**Study material:**
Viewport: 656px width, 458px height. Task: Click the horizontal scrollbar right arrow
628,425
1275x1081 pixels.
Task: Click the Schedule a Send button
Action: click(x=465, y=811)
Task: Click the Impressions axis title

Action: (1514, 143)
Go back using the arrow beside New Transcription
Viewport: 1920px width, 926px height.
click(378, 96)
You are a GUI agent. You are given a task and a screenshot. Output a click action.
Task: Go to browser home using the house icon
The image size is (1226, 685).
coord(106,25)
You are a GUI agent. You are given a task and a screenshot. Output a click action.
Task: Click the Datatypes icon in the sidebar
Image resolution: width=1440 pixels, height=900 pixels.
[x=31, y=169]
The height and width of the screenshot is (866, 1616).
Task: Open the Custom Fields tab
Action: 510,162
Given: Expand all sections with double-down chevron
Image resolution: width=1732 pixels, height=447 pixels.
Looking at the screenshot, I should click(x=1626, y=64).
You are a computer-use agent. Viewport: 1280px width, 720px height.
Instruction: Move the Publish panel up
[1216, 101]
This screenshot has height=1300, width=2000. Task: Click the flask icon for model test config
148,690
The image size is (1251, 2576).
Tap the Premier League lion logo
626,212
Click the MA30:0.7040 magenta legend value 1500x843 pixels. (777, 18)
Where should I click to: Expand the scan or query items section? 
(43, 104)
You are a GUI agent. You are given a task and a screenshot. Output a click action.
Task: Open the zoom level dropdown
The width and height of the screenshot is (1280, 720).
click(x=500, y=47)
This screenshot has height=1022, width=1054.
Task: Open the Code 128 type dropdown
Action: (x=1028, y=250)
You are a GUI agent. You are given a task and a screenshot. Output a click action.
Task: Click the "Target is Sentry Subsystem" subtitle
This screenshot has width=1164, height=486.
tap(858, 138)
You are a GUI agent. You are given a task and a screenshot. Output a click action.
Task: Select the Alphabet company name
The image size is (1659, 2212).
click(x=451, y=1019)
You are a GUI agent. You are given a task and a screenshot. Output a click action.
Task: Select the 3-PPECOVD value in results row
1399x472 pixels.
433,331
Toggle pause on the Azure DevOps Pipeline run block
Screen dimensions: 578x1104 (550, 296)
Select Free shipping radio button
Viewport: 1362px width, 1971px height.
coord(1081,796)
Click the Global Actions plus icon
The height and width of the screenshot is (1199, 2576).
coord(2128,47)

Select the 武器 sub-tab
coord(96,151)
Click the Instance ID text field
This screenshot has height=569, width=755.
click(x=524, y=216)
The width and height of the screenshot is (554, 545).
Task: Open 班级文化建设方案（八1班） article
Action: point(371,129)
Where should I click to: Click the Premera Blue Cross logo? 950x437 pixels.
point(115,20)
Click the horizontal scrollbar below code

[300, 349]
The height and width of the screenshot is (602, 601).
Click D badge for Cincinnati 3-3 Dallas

**Problem:** Every one of the records is to be copied word for word.

**Answer to this problem:**
Viewport: 656px width, 458px height. Task: Click the horizontal scrollbar right arrow
628,425
1275x1081 pixels.
Task: Click the Schedule a Send button
Action: click(x=465, y=811)
Task: Click the Impressions axis title

Action: (1514, 143)
Go back using the arrow beside New Transcription
Viewport: 1920px width, 926px height.
click(378, 96)
You are a GUI agent. You are given a task and a screenshot. Output a click action.
Task: Go to browser home using the house icon
The image size is (1226, 685).
coord(106,25)
You are a GUI agent. You are given a task and a screenshot. Output a click action.
Task: Click the Datatypes icon in the sidebar
Image resolution: width=1440 pixels, height=900 pixels.
[x=31, y=169]
The height and width of the screenshot is (866, 1616).
Task: Open the Custom Fields tab
Action: 510,162
Given: Expand all sections with double-down chevron
Image resolution: width=1732 pixels, height=447 pixels.
Looking at the screenshot, I should click(x=1626, y=64).
You are a computer-use agent. Viewport: 1280px width, 720px height.
Instruction: Move the Publish panel up
[1216, 101]
This screenshot has height=1300, width=2000. Task: Click the flask icon for model test config
148,690
The image size is (1251, 2576).
Tap the Premier League lion logo
626,212
Click the MA30:0.7040 magenta legend value 1500x843 pixels. (777, 18)
Where should I click to: Expand the scan or query items section? 
(43, 104)
You are a GUI agent. You are given a task and a screenshot. Output a click action.
Task: Open the zoom level dropdown
The width and height of the screenshot is (1280, 720).
click(x=500, y=47)
This screenshot has height=1022, width=1054.
Task: Open the Code 128 type dropdown
Action: (x=1028, y=250)
You are a GUI agent. You are given a task and a screenshot. Output a click action.
Task: Click the "Target is Sentry Subsystem" subtitle
This screenshot has width=1164, height=486.
tap(858, 138)
You are a GUI agent. You are given a task and a screenshot. Output a click action.
Task: Select the Alphabet company name
The image size is (1659, 2212).
click(x=451, y=1019)
You are a GUI agent. You are given a task and a screenshot. Output a click action.
Task: Select the 3-PPECOVD value in results row
1399x472 pixels.
433,331
Toggle pause on the Azure DevOps Pipeline run block
Screen dimensions: 578x1104 (550, 296)
Select Free shipping radio button
Viewport: 1362px width, 1971px height.
coord(1081,796)
Click the Global Actions plus icon
The height and width of the screenshot is (1199, 2576).
coord(2128,47)

Select the 武器 sub-tab
coord(96,151)
Click the Instance ID text field
This screenshot has height=569, width=755.
click(x=524, y=216)
The width and height of the screenshot is (554, 545).
Task: Open 班级文化建设方案（八1班） article
Action: point(371,129)
Where should I click to: Click the Premera Blue Cross logo? 950x437 pixels.
point(115,20)
Click the horizontal scrollbar below code

[300, 349]
The height and width of the screenshot is (602, 601).
Click D badge for Cincinnati 3-3 Dallas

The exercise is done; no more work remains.